Hy-Vee, sort of the Publix of the Midwest, is a crucial component of the Kurt Warner story. After starring at Division I-AA Northern Iowa for a year as quarterback, Warner failed to make a go of it on any professional level of football and was reduced to stocking shelves on the overnight shift at a Hy-Vee in Cedar Falls. In the the recently released behind-the-scenes quasi-trailer we see him standing in the Hy-Vee aisle, longingly gazing at a Wheaties box, which, my God, sometimes a prudent man does watch a trailer. But there is also a scene where he is playing catch with some other stock clerk in the aisle and inadvertently sends that stock clerk crashing through a display, putting into context why the screenplay is credited to David Aaron Cohen, Jon Erwin, Jon Gunn, and Algorithm. And while the IMDb credits list a Hy-Vee Customer and a Hy-Vee Son and a Store Clerk, they do not list Hy-Vee Supervisor, which I believe to be the most critical role here, even more critical than former UNI Coach Terry Allen, to be played by Adam Baldwin in what I can only hope is an appropriate Allen-ish moustache. (Anna Paquin plays Warner’s wife, Brenda, betraying, as Colin McGowan astutely noted, how much we, as a society, have failed Paquin.)

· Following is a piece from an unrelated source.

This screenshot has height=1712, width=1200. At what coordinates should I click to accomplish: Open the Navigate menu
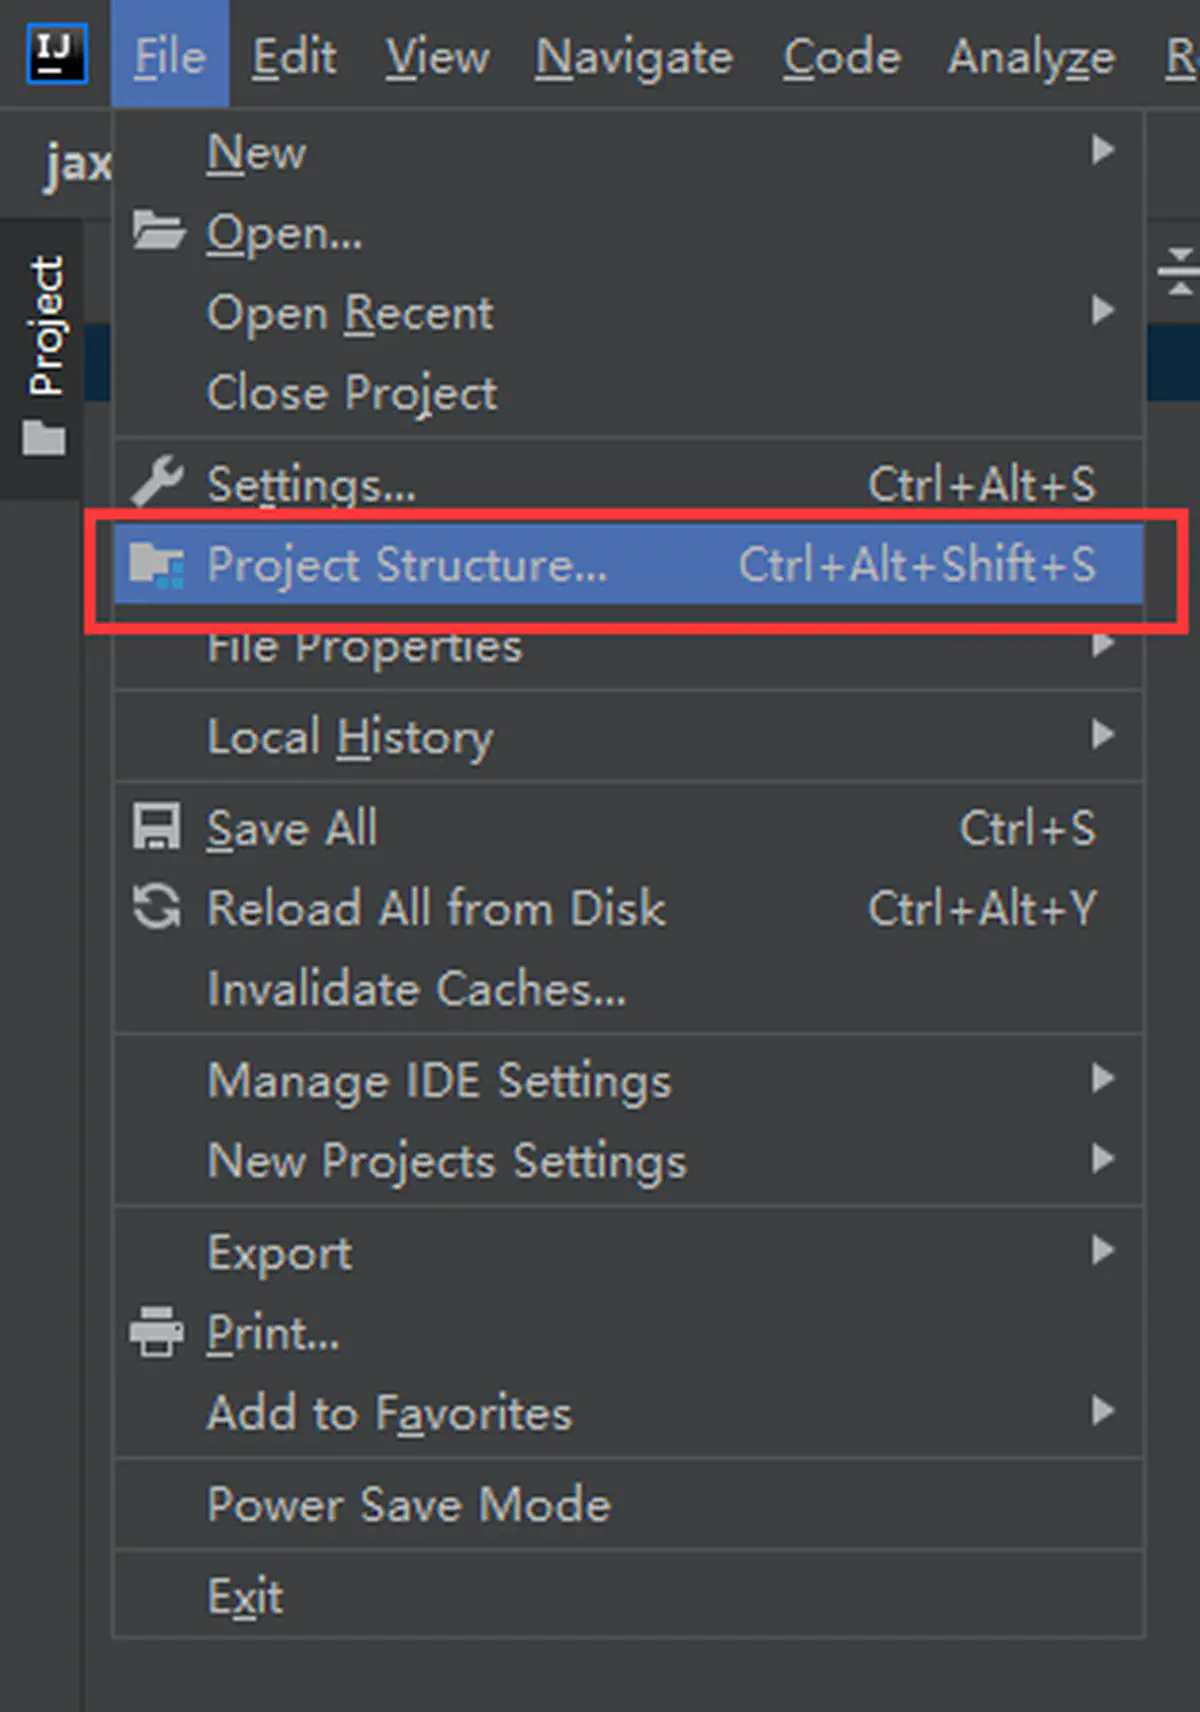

Who should play this imaginary Hy-Vee Supervisor? Well, the obvious answer is Bruce McGill since Bruce McGill should be in everything. But Bruce McGill is already in “American Underdog”! He’s playing Jim Foster, commissioner of the Arena Football League, where Warner improbably rose to prominence, a man who once told Sports Illustrated that his league made sure to eradicate any possible Donald Trumps as owner. Respect.

Hmmmmm. So, who else who could play Warner’s supervisor? Well, Kevin Corrigan should be in everything too, of course. I like imagining him putting down the starry-eyed Warner (“You couldn’t beat Western Illinois and now you’re talking like you should play for the Bears”) and then, happening upon his young charge gazing at the Wheaties box, walking up, putting a hand on his shoulder and saying “Follow your dream, Kent.” “Kurt,” Kurt would say. “Whatever,” Corrigan would say and then walk away. But, a Hy-Vee supervisor with a New York accent? I dunno.

Maybe that’s why we should cast David Anthony Higgins, a native Iowan, who could not only lend Hawkeye State credibility but spiritually call back to his definitive role on “Malcolm in the Middle.” 

Dean Winters might be good because he could ably embody an ex-high school jock, ostensible star quarterback of the Waverly-Shell Rock football team that went 2-7 in 1991, who keeps challenging Warner to passing contests with cans of Chunky Soup. But like those Allstate commercials, I fear Winters might be too Dennis Duffy-ish.

That’s also why we might want to hold off on Jason Sudeikis, despite his Midwestern roots, because he might be too Ted Lasso-y. 

Picture this man as a disgruntled Hy-Vee supervisor lecturing a future pro football Hall of Famer.

Matt Malloy would be fantastic. Can’t you just see him marching around the corner in a huff to find this store clerk lying in the mess of the fallen display, putting his hands on his hips, frowning, exerting his minimal authority to the fullest?

Paul Walter Hauser would be the fantastic opposite to Malloy. He would round the corner with, like, an armful of Captain Crunch boxes to find the store clerk lying in the mess of the fallen display and just sort of sigh and barely wield his minimal authority because he hates this job so much.

But in the end, I suppose, what we really need is an open casting call in Cedar Falls to find the most gangly, unenthusiastic teenager possible, to both improbably stand taller than the movie’s Warner while being his younger, couldn’t-care-less supervisor, the perfect juxtaposition of sorrowful comedy.